The AK platform is popular worldwide for its reliability and ease of production. Today, there are roughly 100 million Kalashnikovs in 55 countries around the globe. And that’s only those officially registered, ignoring all the reverse-engineered copies. The weapon is often seen in the hands of guerrillas and freedom fighters in developing countries.
It is also popular with criminal gangs. For example, Latin American drug cartels have even nicknamed it cuerno de chivo (“goat’s horn”) in reference to its curved magazine.
However, even such a sought-after weapon has its drawbacks, which we discuss below.

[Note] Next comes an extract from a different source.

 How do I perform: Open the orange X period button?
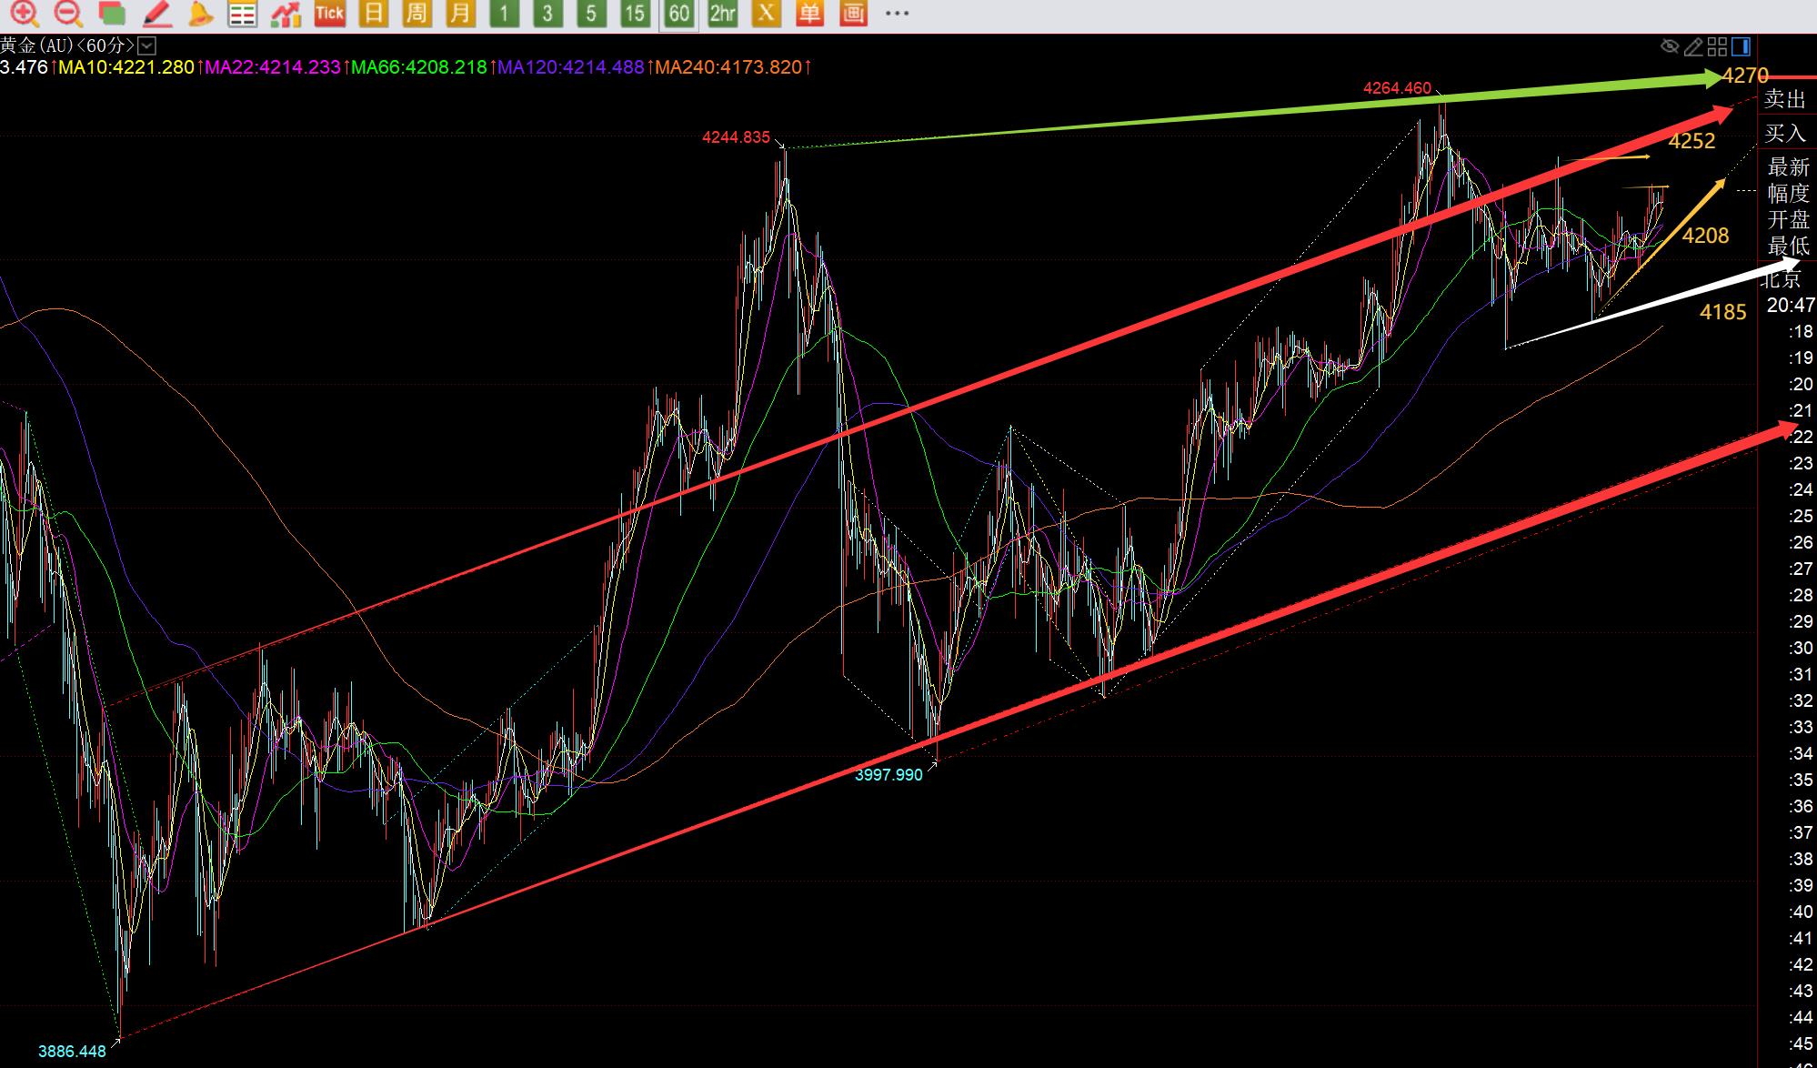coord(766,13)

Against its main competitors (namely the US AR-15 and German H&K 416), first of all, the Russian weapon loses out due to its far greater recoil.
“The recoil of the AR-15 platform is much lower than the AK. The impact hits right in the shoulder, which means the rifle jumps about far less in the hands when shooting. Basically, the rifle remains in the shooting position at all times, making it possible to fire in bursts at one target,” Russia Beyond was informed by a serving law enforcement officer, who wished to remain anonymous.

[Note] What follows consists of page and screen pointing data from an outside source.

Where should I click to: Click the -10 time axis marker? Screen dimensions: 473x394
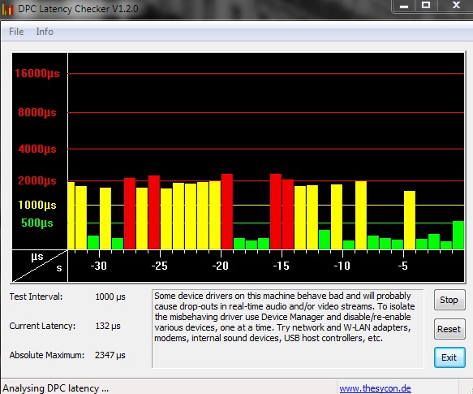coord(342,266)
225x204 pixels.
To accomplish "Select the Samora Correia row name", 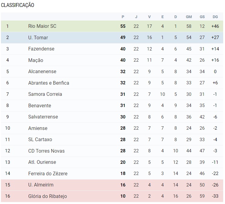I will tap(45, 94).
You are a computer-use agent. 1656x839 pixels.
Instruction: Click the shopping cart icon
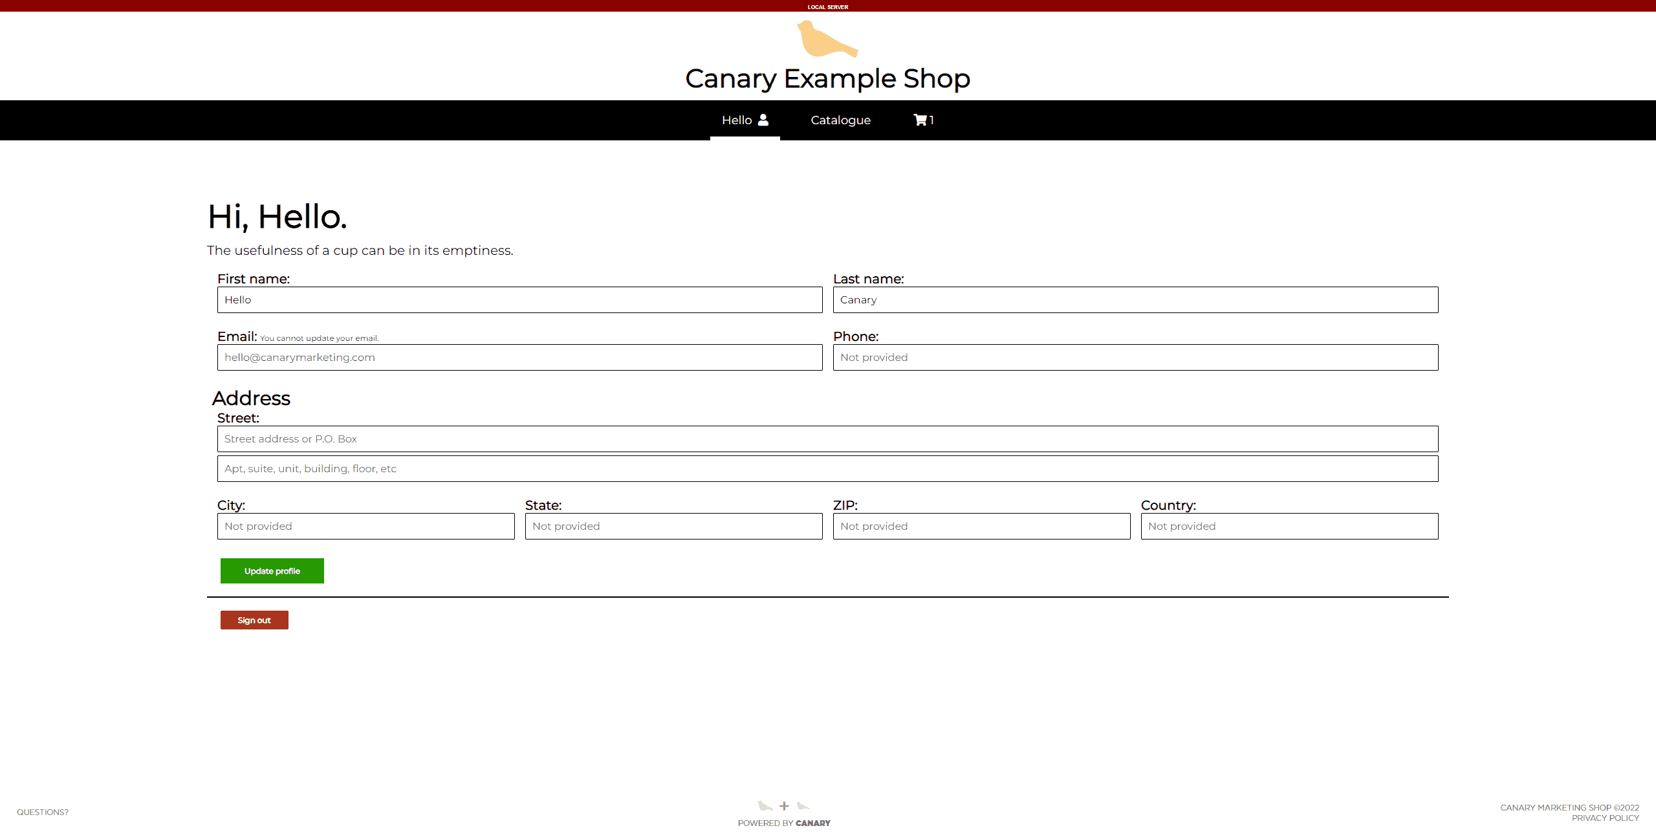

In his view, this is a crucial shortcoming of the AK in comparison with competitors.
The “foreigners” score better here as well, according to the operative.

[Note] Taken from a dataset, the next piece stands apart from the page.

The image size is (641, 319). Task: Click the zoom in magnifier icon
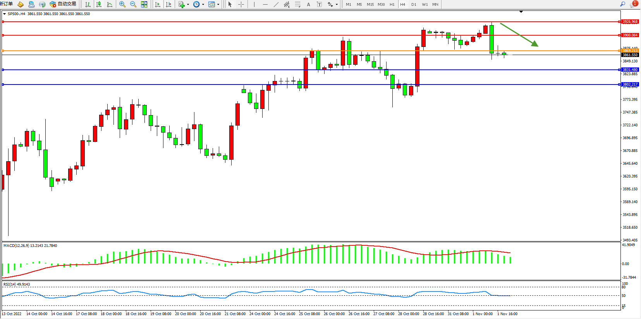122,4
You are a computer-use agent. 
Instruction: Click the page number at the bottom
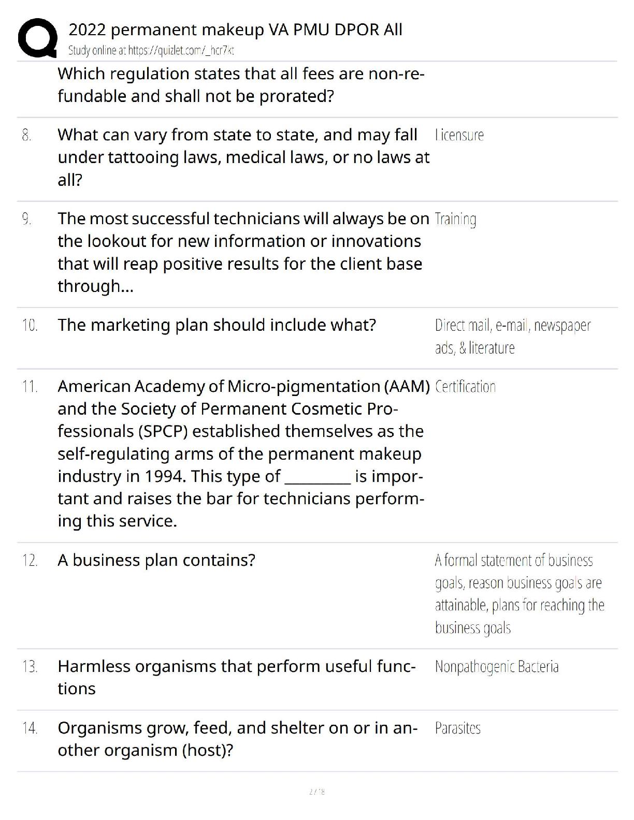(x=316, y=792)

“It’s always good to tune your weapon before an assignment. However, the AK is less customizable than the AR, since the choice of buttstocks, handles, sights, and everything else for foreign rifles is far greater than for ours. So we have to adapt to what we have,” he added.
According to our source, an especially important customization detail is the trigger. “The trigger mechanism is like the clutch in a car — the more sensitive it is to your actions, the more efficient you become in battle,” he explained.
The “foreigners” also win in terms of accuracy.
“Eugene Stoner (the American designer and creator of the M16 rifle) extended the barrel of his rifle to make it more accurate at long range. He also opted for a smaller-caliber cartridge (5.56 mm versus the AK-47’s 7.62 mm) to further improve the accuracy. The Russians later followed suit, but only in the 1970s with the AK-74,” Vadim Kozyulin, professor at the Russian Academy of Military Sciences, told Russia Beyond.
He described how the lightweight M16 cartridge flies out at a speed of 900 m/s, losing none of its kinetic energy or ballistic force.
The special forces operative concurs. In his view, when it comes to long-range firefights (600-700 m), the American platform gets the nod every time.